Velvl Greene believed that in all branches of Judaism, “there is way too much abdication of power to rabbis.”
Velvl Greene believed that in all branches of Judaism, “there is way too much abdication of power to rabbis.”

Shmuel Greene, the director of teen initiatives at The Partnership for Jewish Learning and Life in Whippany, has taken his late father’s mantra to heart in his work educating teens. 

“My father always said, ‘It’s okay to choose to be an atheist, but not an ignoramus.’”

His father, Dr. Velvl Greene, was neither an atheist nor an ignoramus. The former chair of epidemiology and public health at Ben-Gurion University in Israel, the elder Greene joined NASA’s Planetary Quarantine Division in 1960, where his projects included the search for life on Mars.

Raised in a Yiddishist-socialist-Zionist but largely secular home, he later became a follower of the Chabad-Lubavitch movement and maintained a long religious and scientific dialogue with its rebbe, the late Menachem Mendel Schneerson.

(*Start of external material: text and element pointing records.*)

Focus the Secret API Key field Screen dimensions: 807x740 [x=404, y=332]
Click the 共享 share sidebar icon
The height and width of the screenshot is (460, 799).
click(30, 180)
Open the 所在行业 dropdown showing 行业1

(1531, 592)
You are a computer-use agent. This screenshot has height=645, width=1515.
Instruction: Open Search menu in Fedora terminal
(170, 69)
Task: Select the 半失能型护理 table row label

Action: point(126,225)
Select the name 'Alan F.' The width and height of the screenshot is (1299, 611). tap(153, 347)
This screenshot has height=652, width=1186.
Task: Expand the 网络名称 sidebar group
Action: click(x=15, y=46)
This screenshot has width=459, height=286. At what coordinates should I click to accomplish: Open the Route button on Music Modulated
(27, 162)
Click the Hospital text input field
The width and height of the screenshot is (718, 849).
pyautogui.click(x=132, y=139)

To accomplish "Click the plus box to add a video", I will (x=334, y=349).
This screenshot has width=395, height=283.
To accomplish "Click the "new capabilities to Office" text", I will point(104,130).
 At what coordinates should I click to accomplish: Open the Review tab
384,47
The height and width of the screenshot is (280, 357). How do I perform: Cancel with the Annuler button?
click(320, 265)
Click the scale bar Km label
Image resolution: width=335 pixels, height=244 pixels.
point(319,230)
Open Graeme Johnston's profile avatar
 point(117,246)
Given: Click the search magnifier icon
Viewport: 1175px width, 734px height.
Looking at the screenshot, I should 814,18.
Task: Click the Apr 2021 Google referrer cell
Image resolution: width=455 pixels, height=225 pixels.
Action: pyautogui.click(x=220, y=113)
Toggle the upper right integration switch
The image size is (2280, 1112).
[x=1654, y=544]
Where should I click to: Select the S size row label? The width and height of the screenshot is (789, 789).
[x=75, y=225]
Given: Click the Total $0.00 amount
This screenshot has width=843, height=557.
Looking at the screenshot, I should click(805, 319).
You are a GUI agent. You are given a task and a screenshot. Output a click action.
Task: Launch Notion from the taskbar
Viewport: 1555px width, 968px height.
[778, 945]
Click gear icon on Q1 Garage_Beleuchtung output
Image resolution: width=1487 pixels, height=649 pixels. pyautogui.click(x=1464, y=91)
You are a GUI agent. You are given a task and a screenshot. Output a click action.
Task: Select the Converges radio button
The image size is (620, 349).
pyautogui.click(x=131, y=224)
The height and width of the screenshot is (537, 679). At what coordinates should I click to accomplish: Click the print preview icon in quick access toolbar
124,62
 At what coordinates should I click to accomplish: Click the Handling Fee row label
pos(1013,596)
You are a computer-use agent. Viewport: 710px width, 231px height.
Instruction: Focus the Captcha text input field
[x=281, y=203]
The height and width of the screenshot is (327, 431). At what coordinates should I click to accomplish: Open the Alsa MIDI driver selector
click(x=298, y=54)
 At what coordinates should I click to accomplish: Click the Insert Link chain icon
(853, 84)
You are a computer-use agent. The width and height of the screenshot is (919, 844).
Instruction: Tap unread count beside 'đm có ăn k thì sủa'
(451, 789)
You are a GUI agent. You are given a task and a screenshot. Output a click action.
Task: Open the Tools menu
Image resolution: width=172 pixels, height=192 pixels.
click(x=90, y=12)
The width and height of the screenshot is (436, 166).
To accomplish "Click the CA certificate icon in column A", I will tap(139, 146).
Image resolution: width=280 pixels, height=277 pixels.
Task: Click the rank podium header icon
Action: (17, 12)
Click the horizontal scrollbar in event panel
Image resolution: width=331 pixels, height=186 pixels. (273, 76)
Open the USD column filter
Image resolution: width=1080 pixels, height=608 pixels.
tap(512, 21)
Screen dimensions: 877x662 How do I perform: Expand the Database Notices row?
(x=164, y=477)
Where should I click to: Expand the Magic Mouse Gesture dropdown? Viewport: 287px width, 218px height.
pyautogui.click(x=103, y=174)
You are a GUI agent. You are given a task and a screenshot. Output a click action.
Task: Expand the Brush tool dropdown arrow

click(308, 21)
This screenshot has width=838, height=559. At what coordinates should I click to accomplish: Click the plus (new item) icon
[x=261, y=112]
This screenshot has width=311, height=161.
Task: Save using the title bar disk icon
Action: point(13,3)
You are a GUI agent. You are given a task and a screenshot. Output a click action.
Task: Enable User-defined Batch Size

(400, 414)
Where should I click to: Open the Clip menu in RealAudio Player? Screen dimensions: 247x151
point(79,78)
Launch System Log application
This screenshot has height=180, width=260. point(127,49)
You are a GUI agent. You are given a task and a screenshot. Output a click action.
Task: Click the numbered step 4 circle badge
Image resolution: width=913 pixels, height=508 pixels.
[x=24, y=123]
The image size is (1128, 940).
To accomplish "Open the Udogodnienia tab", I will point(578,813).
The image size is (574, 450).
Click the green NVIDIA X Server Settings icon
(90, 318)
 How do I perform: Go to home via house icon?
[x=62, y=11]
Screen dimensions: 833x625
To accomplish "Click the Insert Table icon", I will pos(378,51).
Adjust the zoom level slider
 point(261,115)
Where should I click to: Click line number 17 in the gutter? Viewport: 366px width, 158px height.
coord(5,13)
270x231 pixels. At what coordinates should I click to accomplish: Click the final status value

On the morning before he died in 2011 at age 83, Dr. Greene had finished translating their correspondence from Yiddish into Hebrew.

“My father, at his core, had curiosity and a desire for truth,” said his son, and that was true whether he was pursuing a scientific question or a religious one. 

That curiosity is reflected in a new book of posthumously published writings by Velvl Greene assembled by Shmuel and his brother, Rabbi David Greene, who is himself a medical translator at the Mayo Clinic in Rochester, Minn.

The new volume, Curiosity and the Desire for Truth: The Spiritual Journey of a NASA Scientist (Arthur Kurzweil, 2015), is a collection of thoughts Velvl Greene wrote at the request of Schneerson, reflecting on divine providence in everyday events. The writings also reflect his spiritual journey from liberal Judaism to Orthodoxy.

Velvl’s voice in the volume is irreverent but respectful. He discusses the distinct dress of hasidic movements like Chabad, which neither he nor Shmuel adopted, and provides Schneerson’s response to Chabad followers “who say that a Jew should not be working in the Space Biology program because it goes contrary to Torah.”

He also writes of his first meeting with Schneerson at Chabad headquarters in Brooklyn, when the scientist wore an old, faded, strangely colored hat. Schneerson offered him a yarmulke instead, saying, “I can’t say a serious thing to you while you’re wearing that hat.” Velvl’s conclusion? “Number one: Don’t make an ass of yourself. Number two: If you have to deal with an ass, be nice to him.” 

Shmuel, whose agency is the identity-building organization of the Jewish Federation of Greater MetroWest NJ, lives in Highland Park with his wife, Esther. David and his wife, Chanie, live in Rochester, Minn. Both brothers have five children. Shmuel is also part of the Mekor Chaim/Steinsaltz Ambassadors program that started in Highland Park in 2005 with the goal of bringing Rabbi Adin Steinsaltz’s teaching to students across the country.

Shmuel and his brother did not shy away from including passages from their father that might offend non-Jews and especially non-Orthodox Jews, who at one point he refers to as “reckless innovators.” 

“There’s no doubt about it, he’s opinionated,” said Shmuel, who pointed out that his father was an equal opportunity critic. That extended to Chabad, and what he felt was the movement’s indifference to secular studies. “How can you understand the Bible if you never read Shakespeare? If you don’t know the language and its subtleties, how can you know this is really good literature?” said Shmuel, echoing his father’s perspective. 

He added that his father felt “there is way too much abdication of power to rabbis” across the board.